The California Supreme Court concluded that the national trend was moving toward jettisoning the common law rule in its entirety and replacing it with a single duty of reasonable care in the maintenance of property. Even the Restatement Second of Torts recognizes that a possessor of land may be subject to liability for harm caused not just by trees but by any natural condition of the land, drawing no distinction between landowners located in urban areas and the rural countryside. While some cases have held rural landowners have a lesser duty of inspection than do urban dwellers, others do not, while a compromise position taken by a few states holds that the rural or urban nature of the land is only one of several factors to be considered.
Historically, the consideration most frequently invoked to support the rule of nonliability for natural conditions simply embodied the principle that one should not be obligated to undertake affirmative conduct to aid or protect others. A natural condition of the land was by definition, some argued, one which no human being had played a part in creating. Therefore, no basis for liability existed because a duty to exercise reasonable care could not arise out of possession alone.
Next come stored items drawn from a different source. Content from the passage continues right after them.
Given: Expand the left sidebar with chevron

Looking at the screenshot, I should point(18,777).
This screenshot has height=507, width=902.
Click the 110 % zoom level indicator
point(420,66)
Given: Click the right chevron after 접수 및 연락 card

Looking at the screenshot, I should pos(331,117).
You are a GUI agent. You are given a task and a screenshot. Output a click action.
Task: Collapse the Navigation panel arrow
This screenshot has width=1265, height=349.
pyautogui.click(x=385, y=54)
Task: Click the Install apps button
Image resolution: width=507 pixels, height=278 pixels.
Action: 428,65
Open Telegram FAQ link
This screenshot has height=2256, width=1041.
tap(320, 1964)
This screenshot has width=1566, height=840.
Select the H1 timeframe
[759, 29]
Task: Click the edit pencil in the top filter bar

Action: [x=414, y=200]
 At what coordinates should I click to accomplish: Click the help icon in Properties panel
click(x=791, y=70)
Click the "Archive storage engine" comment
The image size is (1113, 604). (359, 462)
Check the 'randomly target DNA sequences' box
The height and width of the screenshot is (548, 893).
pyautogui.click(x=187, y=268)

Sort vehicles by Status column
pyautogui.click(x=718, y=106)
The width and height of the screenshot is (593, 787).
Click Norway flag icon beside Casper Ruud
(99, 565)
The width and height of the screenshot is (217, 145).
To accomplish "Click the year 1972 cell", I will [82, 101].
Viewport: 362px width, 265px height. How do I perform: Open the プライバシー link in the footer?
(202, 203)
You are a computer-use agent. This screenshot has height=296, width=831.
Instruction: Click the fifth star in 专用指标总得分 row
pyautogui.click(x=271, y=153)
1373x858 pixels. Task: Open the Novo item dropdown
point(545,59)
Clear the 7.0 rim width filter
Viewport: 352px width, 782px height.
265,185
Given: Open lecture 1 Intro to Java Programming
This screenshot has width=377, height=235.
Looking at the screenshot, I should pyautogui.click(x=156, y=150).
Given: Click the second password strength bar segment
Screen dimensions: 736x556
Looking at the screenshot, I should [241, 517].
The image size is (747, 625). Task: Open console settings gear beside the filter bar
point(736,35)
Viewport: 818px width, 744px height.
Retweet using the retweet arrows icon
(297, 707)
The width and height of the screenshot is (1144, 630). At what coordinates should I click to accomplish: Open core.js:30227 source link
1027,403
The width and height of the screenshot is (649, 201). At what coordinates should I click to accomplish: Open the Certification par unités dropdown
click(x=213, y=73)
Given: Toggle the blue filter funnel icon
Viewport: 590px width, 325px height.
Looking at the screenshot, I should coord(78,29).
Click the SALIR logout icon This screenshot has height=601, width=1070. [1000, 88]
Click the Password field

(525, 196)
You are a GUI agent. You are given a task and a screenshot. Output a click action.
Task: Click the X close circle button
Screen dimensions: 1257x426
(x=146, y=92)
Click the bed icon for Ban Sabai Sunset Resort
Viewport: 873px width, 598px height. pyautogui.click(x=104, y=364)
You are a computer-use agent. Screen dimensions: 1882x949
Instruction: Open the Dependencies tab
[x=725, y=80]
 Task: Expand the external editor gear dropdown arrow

Whatever the rule may once have been, the California Supremes said, it is now clear that a duty to exercise due care can arise out of possession alone. The duty to take affirmative action for the protection of individuals coming upon the land is grounded in the possession of the premises and the attendant right to control and manage the premises.
The historical justification for the rule of nonliability for natural conditions, the Court concluded,
has lost whatever validity it may once have had. In addition, adherence to the rule in California would produce an anomalous result. A possessor of land would owe a duty of care to protect trespassers, invitees and licensees, but not his neighbor, from harms threatened by a natural condition of the land… It is difficult to see why this court should support a rule which would allow a trespasser to bring an action in negligence that would be denied a neighbor, where both were standing on either side of the possessor’s boundary line and were both struck by a dead limb from his tree.
The distinction between artificial and natural conditions and the immunity from liability predicated on that distinction, the Court concluded, bore scant relationship to the factors that should determine whether immunity should be given a landowner for harm done by a natural condition of the land. “The foreseeability of harm to the plaintiff, the degree of certainty that the plaintiff suffered injury, the closeness of the connection between the defendant’s conduct and the injury suffered, the moral blame attached to the defendant’s conduct, the policy of preventing future harm, and the extent of the burden to the defendant and the consequence to the community of imposing a duty to exercise care have little, if any, relationship to the natural, as opposed to artificial, origin of the condition causing harm.”